State Department spokesman Matthew Miller said during a press briefing that the United States intelligence community believes that China is almost certainly capable of launching cyberattacks against critical infrastructure services in the United States, including against oil and gas pipelines and rail systems.
He added that it is vital for government and network defenders in the public to stay vigilant.
The warning came after researchers discovered a Chinese hacking group had been spying on such networks.
A multi-nation alert issued revealed the Chinese cyber-espionage campaign had been aimed at military and government targets in the United States.
The Chinese government has rejected assertions that its spies are going after Western targets, calling the warning issued by the United States and its allies a “collective disinformation campaign.”

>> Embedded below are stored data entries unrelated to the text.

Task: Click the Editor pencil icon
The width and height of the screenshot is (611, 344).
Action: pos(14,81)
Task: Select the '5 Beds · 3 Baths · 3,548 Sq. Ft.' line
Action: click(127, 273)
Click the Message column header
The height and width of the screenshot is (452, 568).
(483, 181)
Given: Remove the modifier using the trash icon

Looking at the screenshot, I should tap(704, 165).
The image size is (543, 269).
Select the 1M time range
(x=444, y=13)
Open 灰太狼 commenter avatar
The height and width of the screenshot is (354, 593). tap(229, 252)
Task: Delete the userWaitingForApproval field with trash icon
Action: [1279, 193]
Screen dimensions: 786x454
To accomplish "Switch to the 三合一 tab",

U.S. officials said they were still in the process of getting their arms around the threat.
The U.S. Cybersecurity and Infrastructure Security Agency (CISA) separately said it was working to understand “the breadth of potential intrusions and associated impacts.
Researchers and officials say part of the challenge in defending against this espionage work is that it’s more covert than regular spy operations.
Microsoft analysts who identified the campaign, which they dubbed Volt Typhoon, said it “could disrupt critical communications infrastructure between the United States and Asia region during future crises” – a nod to escalating U.S.-China tensions over Taiwan and other issues.
Intelligence agencies in the United States, Britain and their close allies have issued an alert to warn about Volt Typhoon.
U.S. agencies have been pushing for improved cybersecurity practices in its majority-privately held critical infrastructure industry, after the 2021 hack of the key Colonial Pipeline disrupted nearly half of the U.S. East Coast’s fuel supply.
Chinese foreign ministry spokesperson Mao Ning told reporters that the alerts issued by the United States, Britain, Canada, Australia and New Zealand were intended to promote their intelligence alliance – known as the Five Eyes – and it was Washington that was guilty of hacking.